The Beach Boys’ iconic hit single “Good Vibrations” takes on a whole new layer of meaning thanks to a recent discovery by Rice University scientists and collaborators, who have uncovered a way to destroy cancer cells by using the ability of some molecules to vibrate strongly when stimulated by light.
The researchers found that the atoms of a small dye molecule used for medical imaging can vibrate in unison—forming what is known as a plasmon—when stimulated by near-infrared light, causing the cell membrane of cancerous cells to rupture. According to the study published in Nature Chemistry, the method had a 99% efficiency against lab cultures of human melanoma cells, and half of the mice with melanoma tumors became cancer-free after treatment.
“It is a whole new generation of molecular machines that we call molecular jackhammers,” said Rice chemist James Tour, whose lab has previously used nanoscale compounds endowed with a light-activated paddlelike chain of atoms that spins continually in the same direction to drill through the outer membrane of infectious bacteria, cancer cells and treatment-resistant fungi.
Unlike the nanoscale drills based on Nobel laureate Bernard Feringa’s molecular motors, molecular jackhammers employ an entirely different—and unprecedented—mechanism of action.
“They are more than one million times faster in their mechanical motion than the former Feringa-type motors, and they can be activated with near-infrared light rather than visible light,” Tour said.
Near-infrared light can penetrate far deeper into the body than visible light, accessing organs or bones without damaging tissue.
“Near-infrared light can go as deep as 10 centimeters (~ 4 inches) into the human body as opposed to only half a centimeter (~ 0.2 inches), the depth of penetration for visible light, which we used to activate the nanodrills,” said Tour, Rice’s T. T. and W. F. Chao Professor of Chemistry and a professor of materials science and nanoengineering. “It is a huge advance.”
The jackhammers are aminocyanine molecules, a class of fluorescent synthetic dyes used for medical imaging.

* _Work request 1_
According to the article, how deep into the human body can near-infrared light go?
* _Work request 2_
Please list everything the article says the light-activated nanodrills from Tour's lab have drilled through the outer membrane of.

* _Supplied data_
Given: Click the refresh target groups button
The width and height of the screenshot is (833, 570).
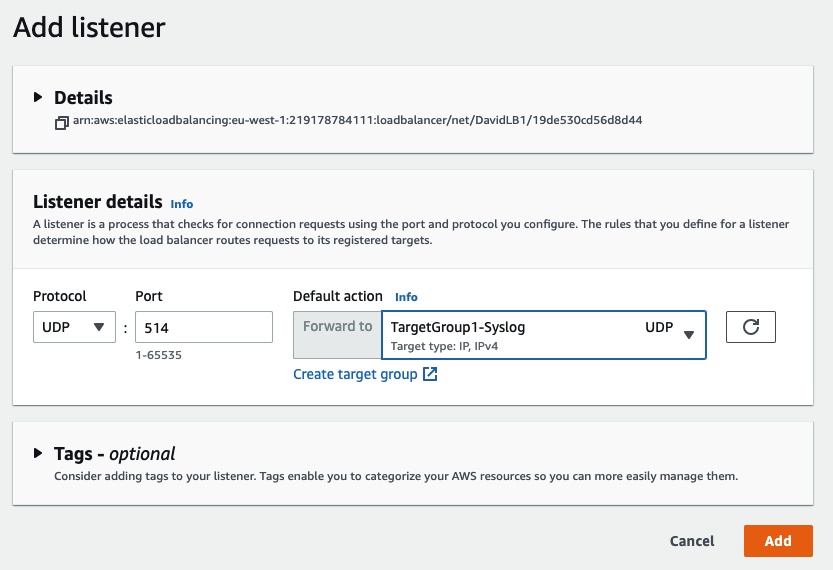Looking at the screenshot, I should tap(750, 327).
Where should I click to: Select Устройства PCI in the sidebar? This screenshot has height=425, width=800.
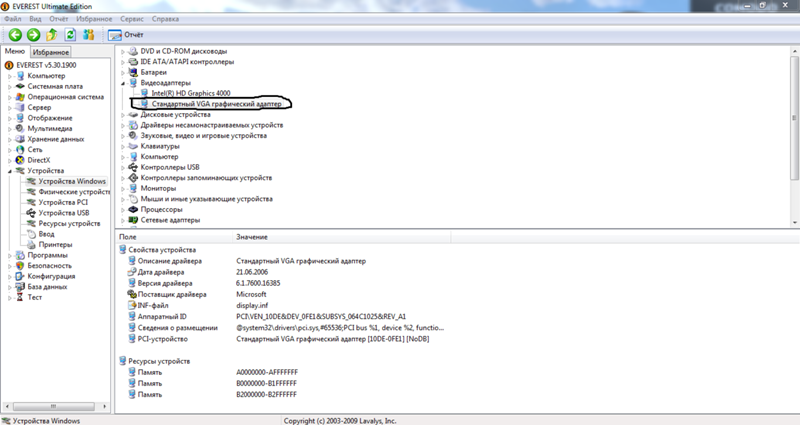tap(63, 202)
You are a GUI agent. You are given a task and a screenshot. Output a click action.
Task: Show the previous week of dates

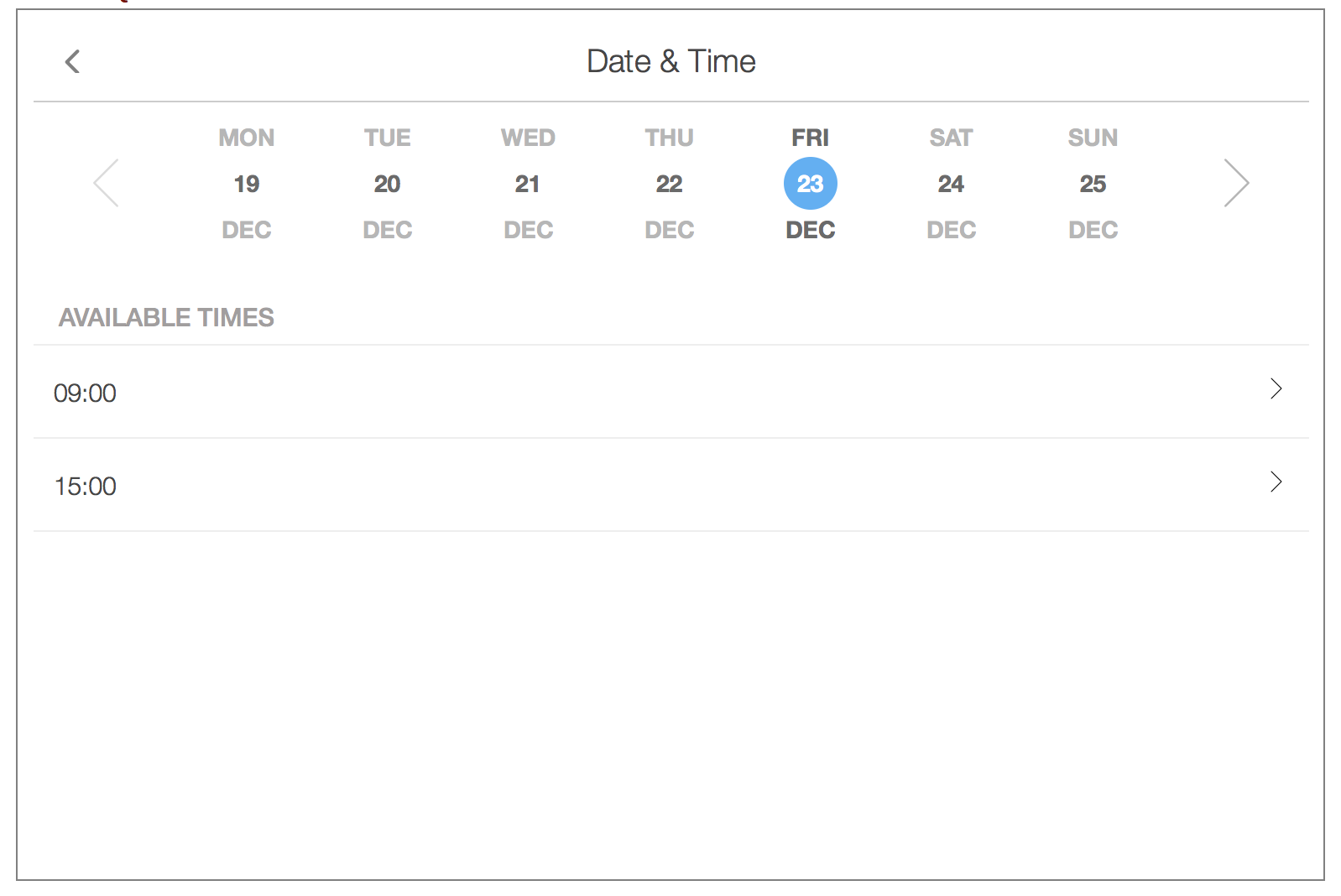[x=107, y=183]
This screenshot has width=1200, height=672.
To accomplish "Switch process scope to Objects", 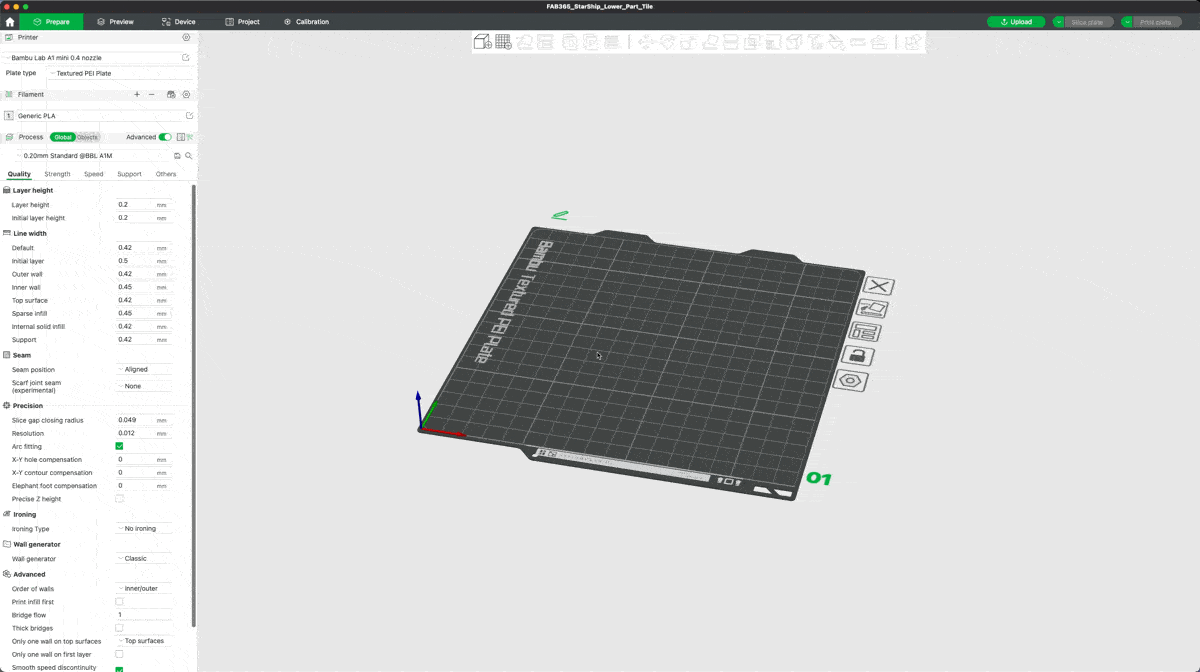I will tap(88, 137).
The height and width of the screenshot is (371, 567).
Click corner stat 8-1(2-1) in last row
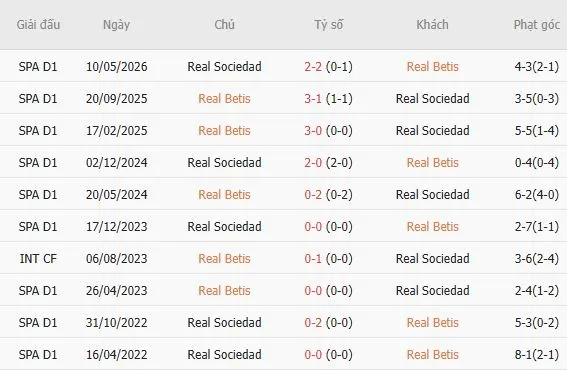pos(537,354)
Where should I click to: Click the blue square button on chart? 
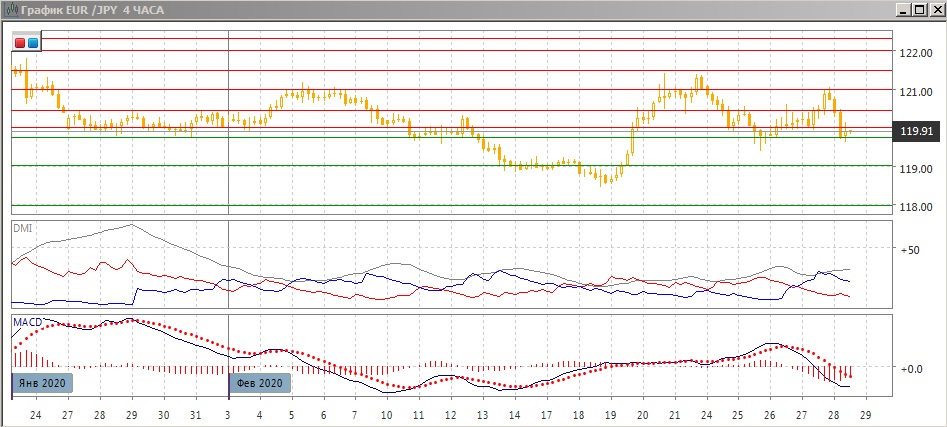coord(33,43)
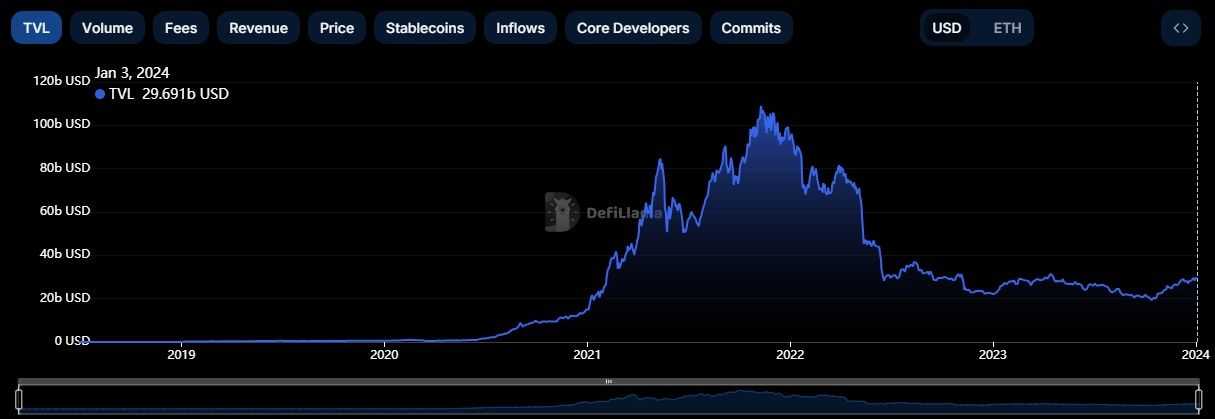1215x419 pixels.
Task: Click the blue TVL legend dot
Action: click(x=100, y=94)
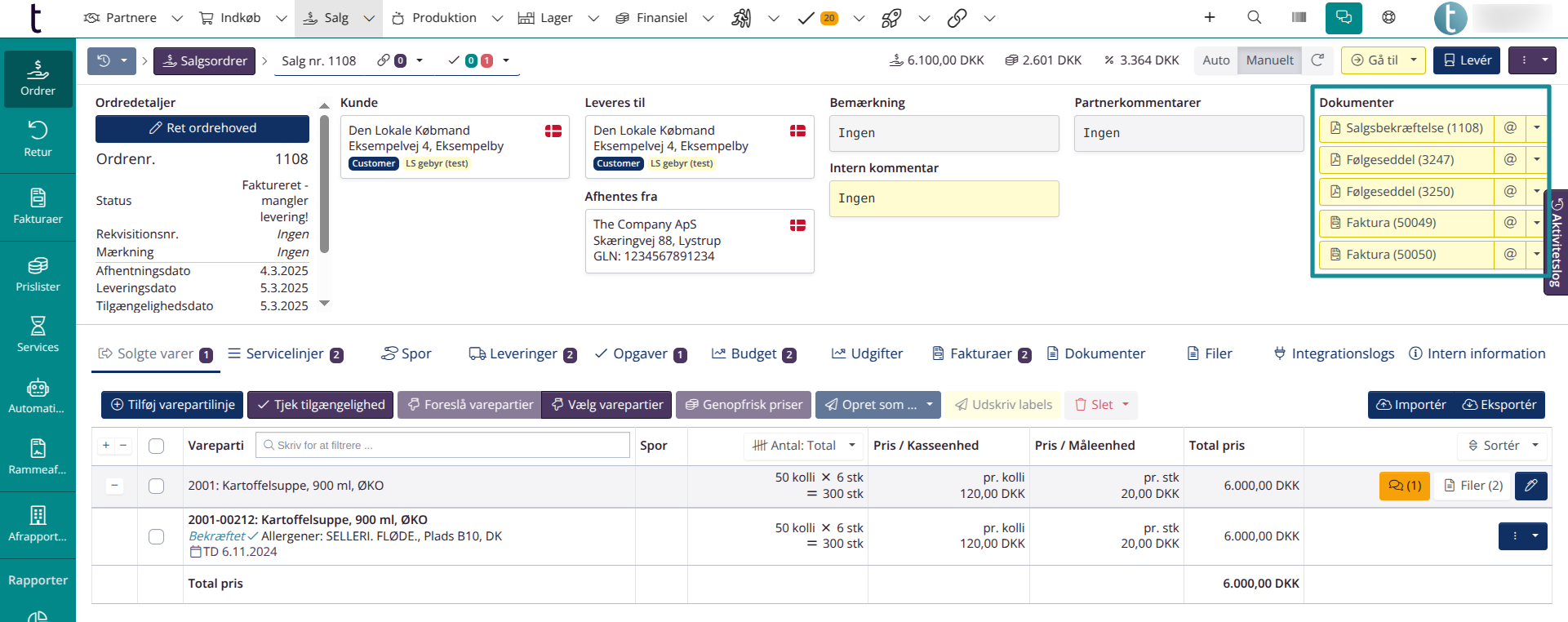Click the barcode scanner icon
This screenshot has height=622, width=1568.
[x=1299, y=17]
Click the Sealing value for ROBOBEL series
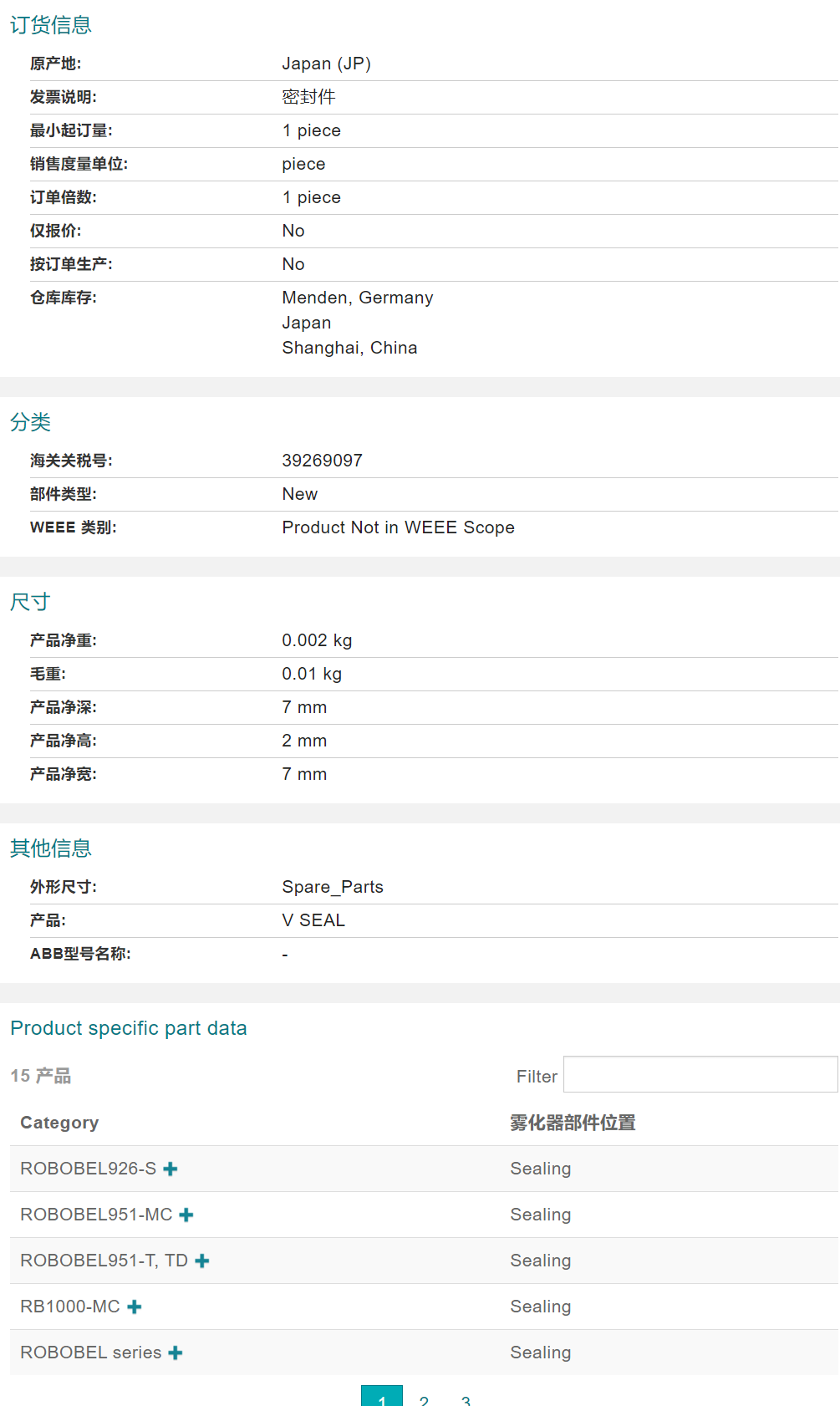Screen dimensions: 840x1406 pos(540,1353)
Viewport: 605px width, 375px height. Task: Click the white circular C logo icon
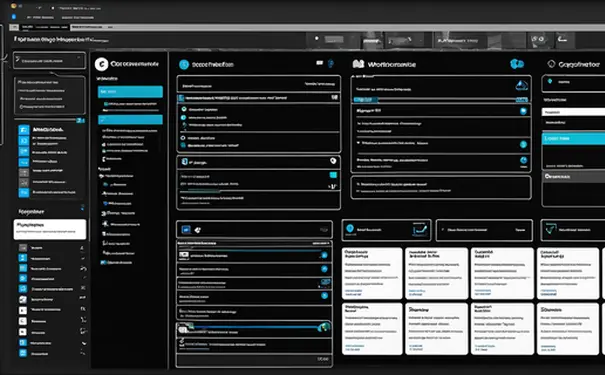click(101, 64)
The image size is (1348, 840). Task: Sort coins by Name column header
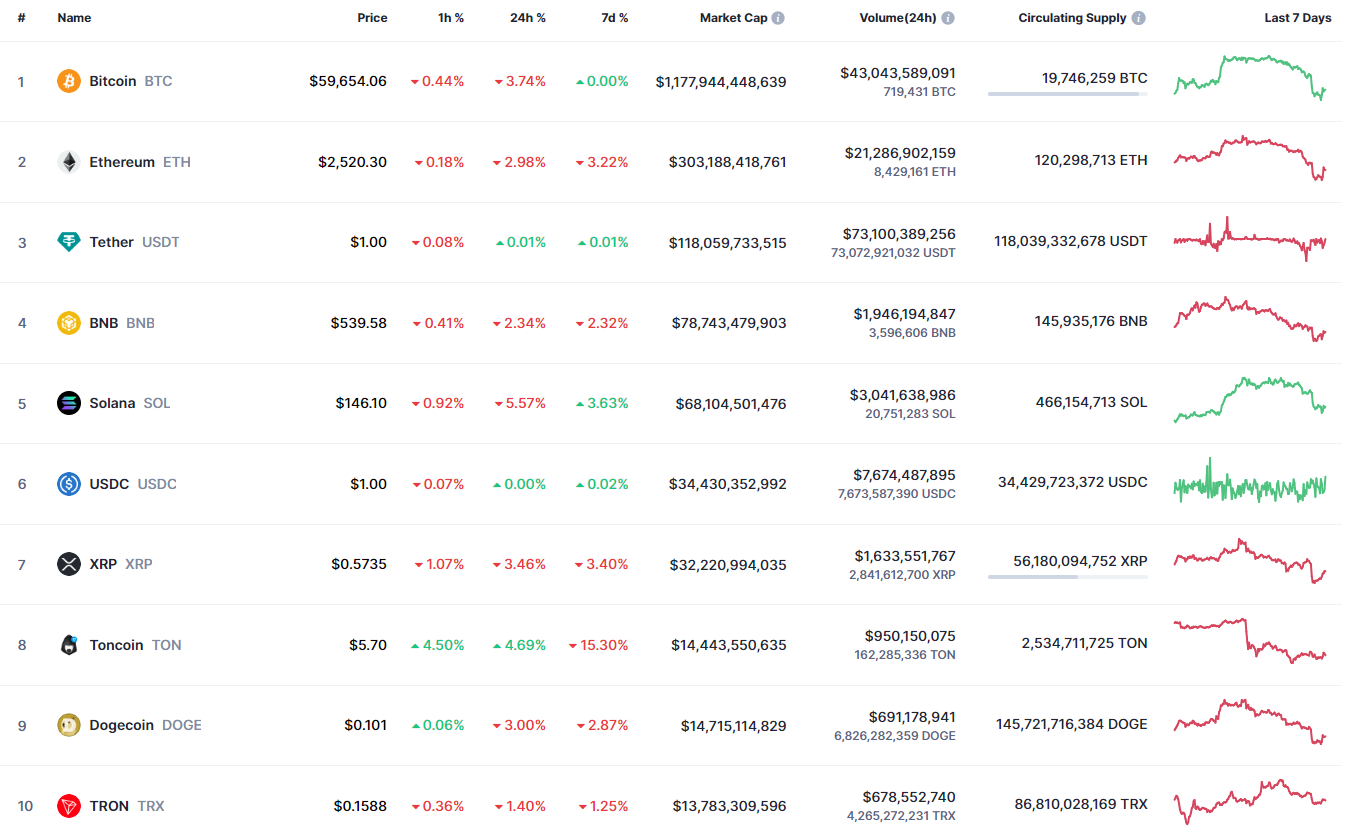74,18
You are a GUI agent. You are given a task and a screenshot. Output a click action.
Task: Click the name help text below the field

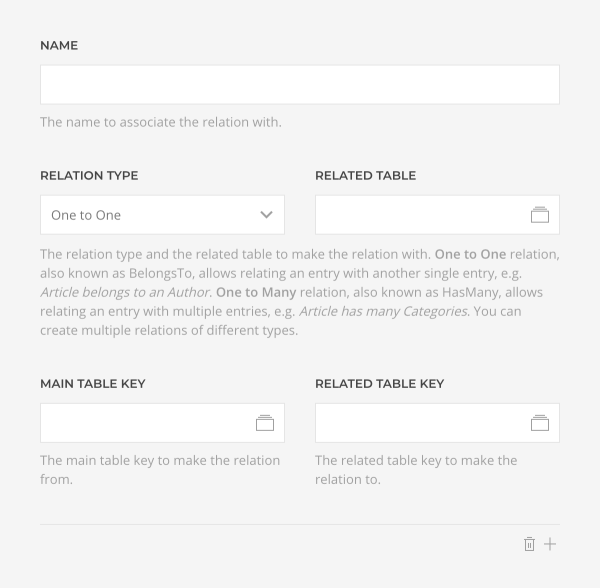coord(161,122)
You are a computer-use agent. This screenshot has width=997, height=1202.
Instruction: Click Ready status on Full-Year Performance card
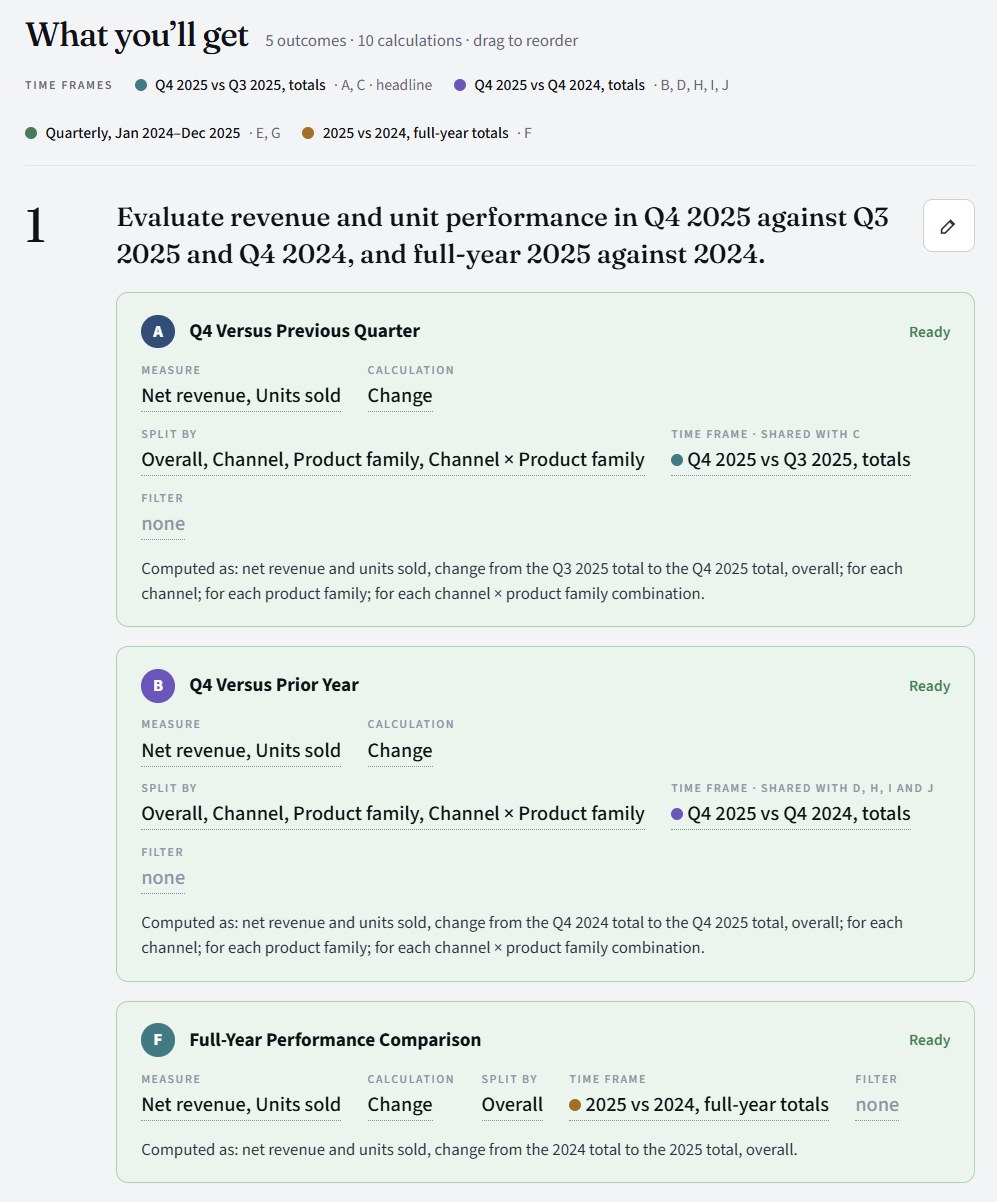[x=929, y=1040]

* _Response box 1_
As deep as 10 centimeters (about 4 inches).

* _Response box 2_
Infectious bacteria, cancer cells, and treatment-resistant fungi.